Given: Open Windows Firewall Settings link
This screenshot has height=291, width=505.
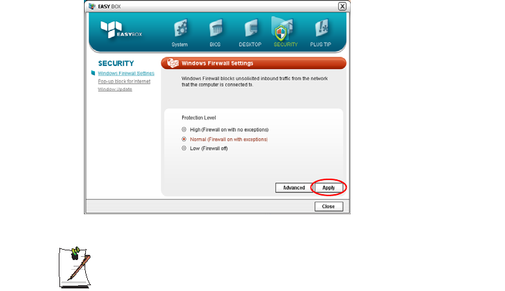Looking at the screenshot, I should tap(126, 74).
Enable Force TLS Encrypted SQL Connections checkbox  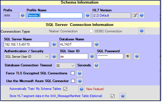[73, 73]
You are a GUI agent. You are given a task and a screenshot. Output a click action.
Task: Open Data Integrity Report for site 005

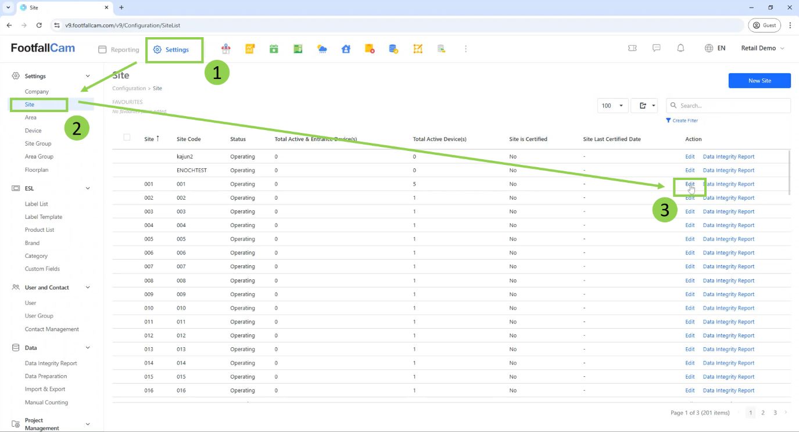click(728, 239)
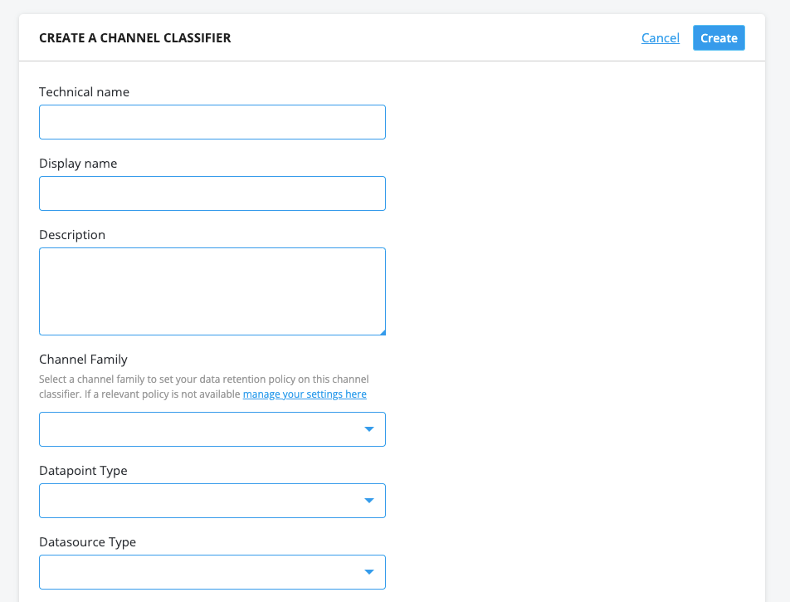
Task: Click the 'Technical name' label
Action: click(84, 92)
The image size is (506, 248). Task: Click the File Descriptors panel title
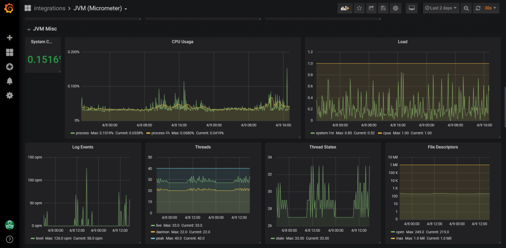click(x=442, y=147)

───

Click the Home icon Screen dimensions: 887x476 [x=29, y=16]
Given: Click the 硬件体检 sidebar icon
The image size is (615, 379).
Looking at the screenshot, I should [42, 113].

───

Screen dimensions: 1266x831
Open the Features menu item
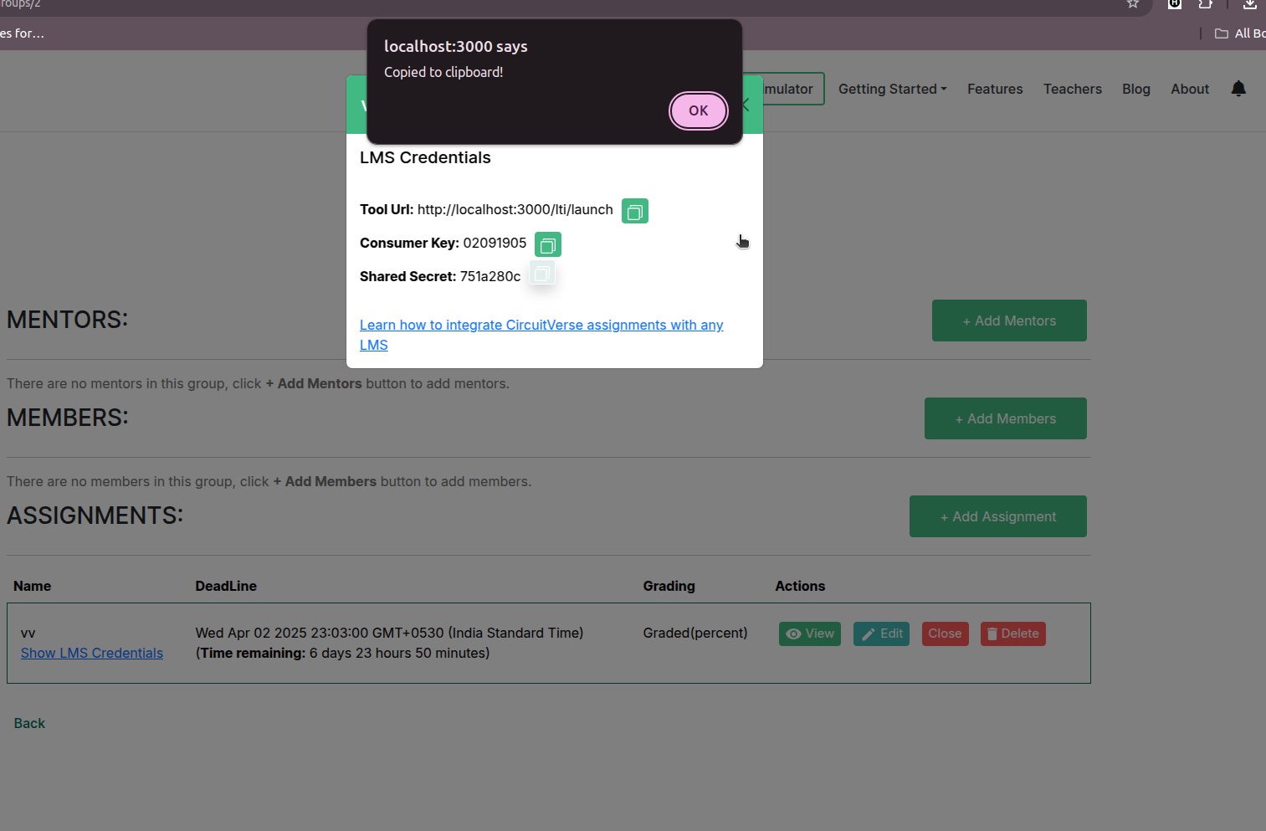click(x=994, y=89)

───

Please tally the lines of the entries that hold "icon" and give only the resulting number.

Written response: 2